Le roi Léopold ne comprit point encore cette fois la voix nationale. Après cette défaite, le parti catholique et la nuance mixte se renvoyèrent mutuellement la faute. Frappés tous deux, l’un reprochait à l’autre d’avoir été la cause unique de la déroute. Les catholiques et les mixtes se flattaient qu’après la chute de M. Nothomb, l’opinion se calmerait. Autour du roi, c’était à qui présenterait cette erreur comme une vérité. Le pays, disait-on à la cour, n’est pas exclusif ; il veut toujours de l’ancienne Union ; il veut toujours des hommes sages de l’opinion libérale et de l’opinion catholique, et le roi, qui, un moment, semblait avoir eu l’instinct de la situation véritable, et qui avait donné à M. Rogier la mission de composer un cabinet, le roi écouta les perfides conseils de ceux qui l’entouraient : il essaya de nouveau d’une combinaison mixte.
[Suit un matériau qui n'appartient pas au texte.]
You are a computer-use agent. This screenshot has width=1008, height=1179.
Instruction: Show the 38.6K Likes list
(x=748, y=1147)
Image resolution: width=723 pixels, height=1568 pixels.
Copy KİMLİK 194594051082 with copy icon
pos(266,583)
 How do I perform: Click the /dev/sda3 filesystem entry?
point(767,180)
Ce fut M. Van de Weyer, complètement étranger depuis quinze ans à nos luttes, qui vint de Londres pour former un cabinet dont la présidence lui appartenait à la vérité, mais où figuraient deux autres membres importans, issus du parti catholique pur. La probité de M. Van de Weyer n’eut pas besoin d’une longue épreuve pour comprendre que l’opinion libérale n’avait rien à espérer du parti catholique. Voulant, pour bien poser la question, présenter aux chambres une loi libérale sur l’instruction moyenne, il trouva immédiatement dans ses collègues la résistance que les libéraux lui avaient prédite. L’enseignement était, en effet, un si puissant levier, que le clergé résolut de n’entrer d’aucune manière en composition. M. Van de Weyer ne faillit ni à ses promesses ni à son origine, et, quelques efforts qu’on fît pour le retenir et pour le faire céder, il se retira, aux applaudissemens du parti libéral.
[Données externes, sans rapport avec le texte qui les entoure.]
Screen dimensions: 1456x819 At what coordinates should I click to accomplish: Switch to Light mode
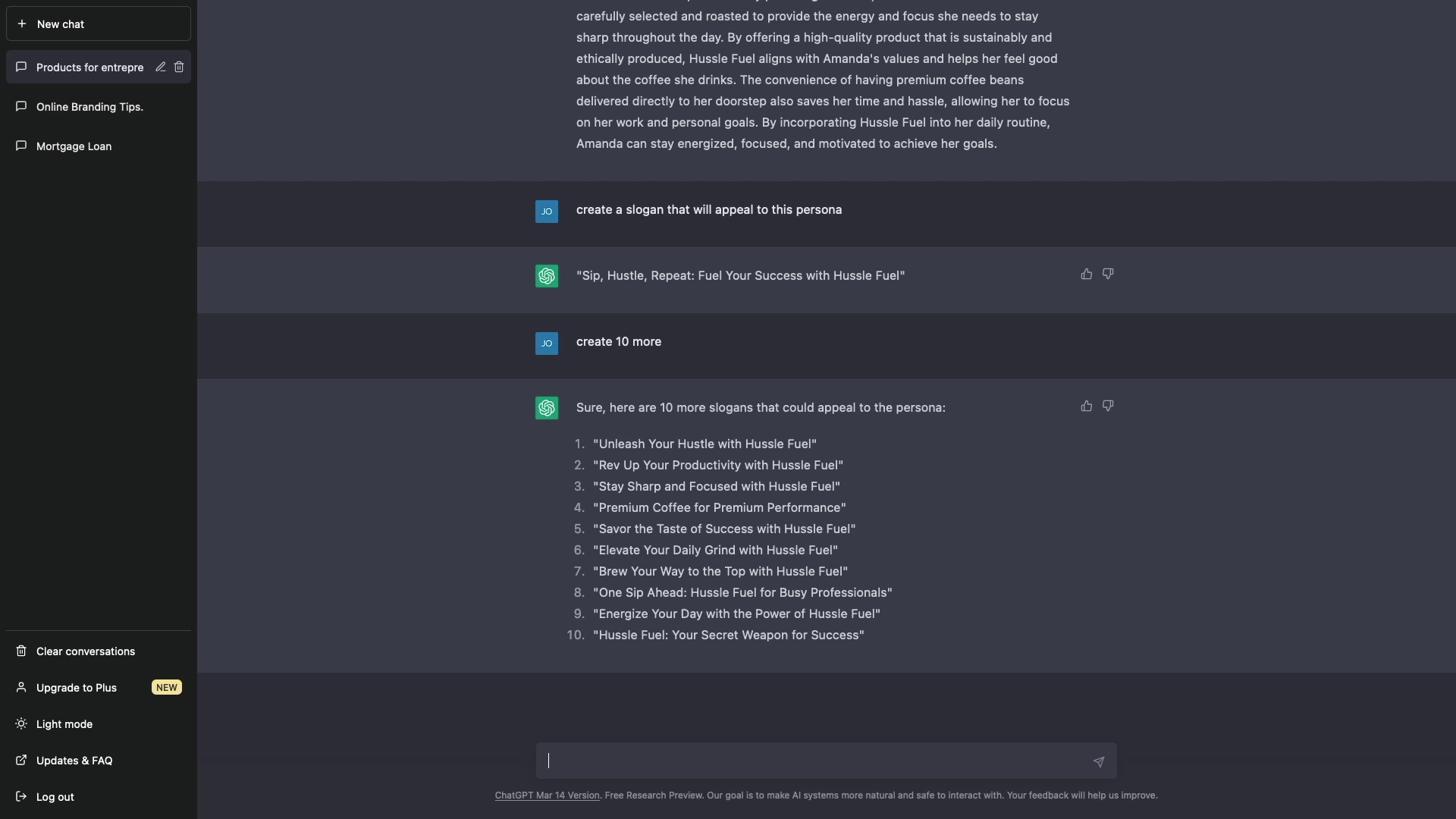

Une nouvelle démarche fut tentée auprès de M. Rogier. Le roi lui donna de nouveau la mission de former un cabinet libéral. M. Rogier accepta le mandat ; mais les influences catholiques qui assiégeaient les abords du trône ne laissèrent pas plus que la première fois mûrir cette combinaison. Comme la première fois, M. Rogier, se souvenant de l’inqualifiable acte du sénat en 1841, posa pour base de toute acceptation la faculté de dissoudre les deux chambres, ou celle des deux qui ferait une guerre punique au libéralisme. Cette exigence fit avorter la combinaison libérale. Il devenait désormais impossible de composer un ministère mixte. Il ne se trouvait plus dans le parlement aucune ambition assez audacieuse pour affronter la colère publique en recommençant la tâche de M. Nothomb. La théocratie n’avait qu’un parti à prendre : c’était de gouverner elle-même, à ses risques et périls. C’est ce qu’elle tenta de faire. Elle ordonna à tous les hommes importans du parti catholique de s’asseoir sur la roche Tarpéienne, et ils obéirent avec résignation. Le ministère de Theux prit le pouvoir. Ce nom seul fit tressaillir la nation entière ; elle ne semblait plus avoir de choix qu’entre une résistance légale poussée jusqu’à l’héroïsme et une révolution. Nous avions notre ministère Polignac. La nation choisit la résistance légale.